聽眾的哭泣,浸染南台灣的天空,也潤澤了每天在家收聽警廣的劉太太。空中悠悠盪盪的歌聲,唱在她的信上,洗滌了舊創新傷,心靈暗處燃出亮亮的光來,她寫自己的愁悶倉皇,也讓人們穿過她的心路,依她的鼓勵,知福,惜福,造福。
人們像聽著久久一次的廣播連續劇,漸漸串連出劉太太和女兒阿盈的故事,知道阿盈帶有先天性水皰症,這樣的孩子叫「泡泡龍」,全身水皰不斷破裂、褪皮、結疤,造成身上傷口斑斑,媽媽盡心照護,避免來自社會的無情排斥,化成阿盈心靈更大的傷口。
母女倆跨過悲傷的努力,在南台灣很多人心上點著一盞燈。有時走在路上,人們會認出泡泡龍阿盈,點頭詢問︰「你們姓劉喔?!」微微一笑中,傳來會心的溫暖。

**提供資料**

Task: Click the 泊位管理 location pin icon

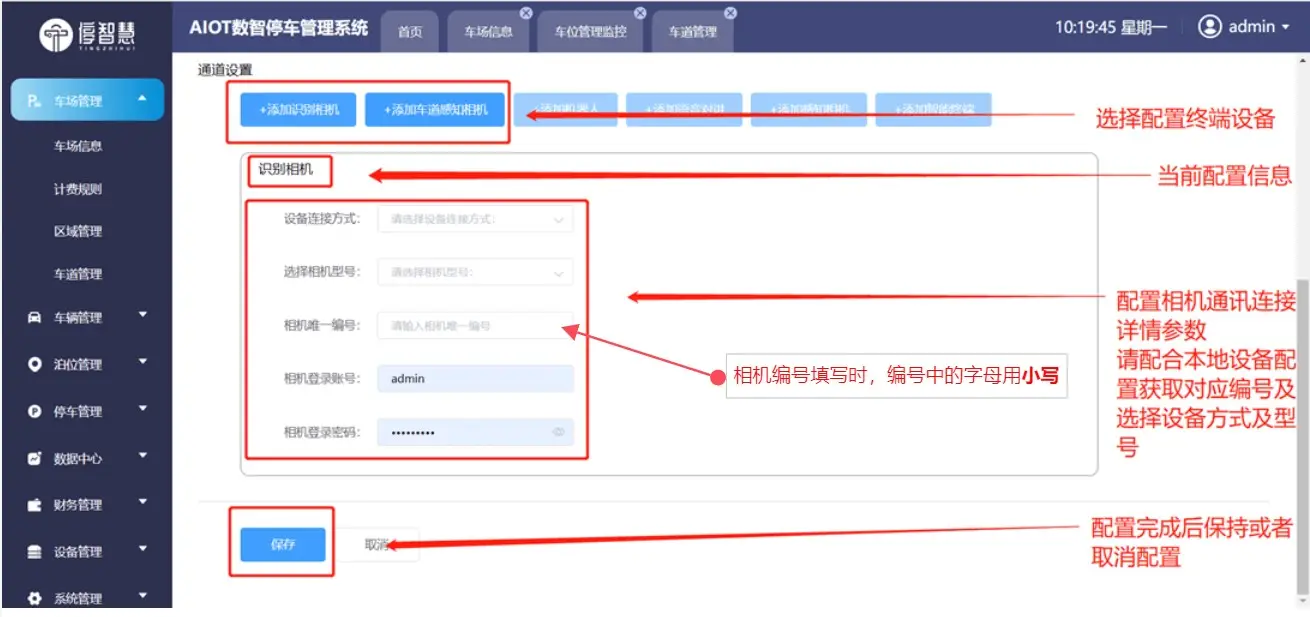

**待辦任務**
a. 在這段關於劉太太與女兒阿盈的文字中,劉太太鼓勵人們做到哪些事?請逐一列出。
b. 請逐字重抄這段關於劉太太與女兒阿盈的文字中,從「聽眾的哭泣,浸染南台灣的天空」起到「斥,化成阿盈心靈更大的傷口。」止的那一段。

**預期結果**
a. 知福、惜福、造福

b.
聽眾的哭泣,浸染南台灣的天空,也潤澤了每天在家收聽警廣的劉太太。空中悠悠盪盪的歌聲,唱在她的信上,洗滌了舊創新傷,心靈暗處燃出亮亮的光來,她寫自己的愁悶倉皇,也讓人們穿過她的心路,依她的鼓勵,知福,惜福,造福。
人們像聽著久久一次的廣播連續劇,漸漸串連出劉太太和女兒阿盈的故事,知道阿盈帶有先天性水皰症,這樣的孩子叫「泡泡龍」,全身水皰不斷破裂、褪皮、結疤,造成身上傷口斑斑,媽媽盡心照護,避免來自社會的無情排斥,化成阿盈心靈更大的傷口。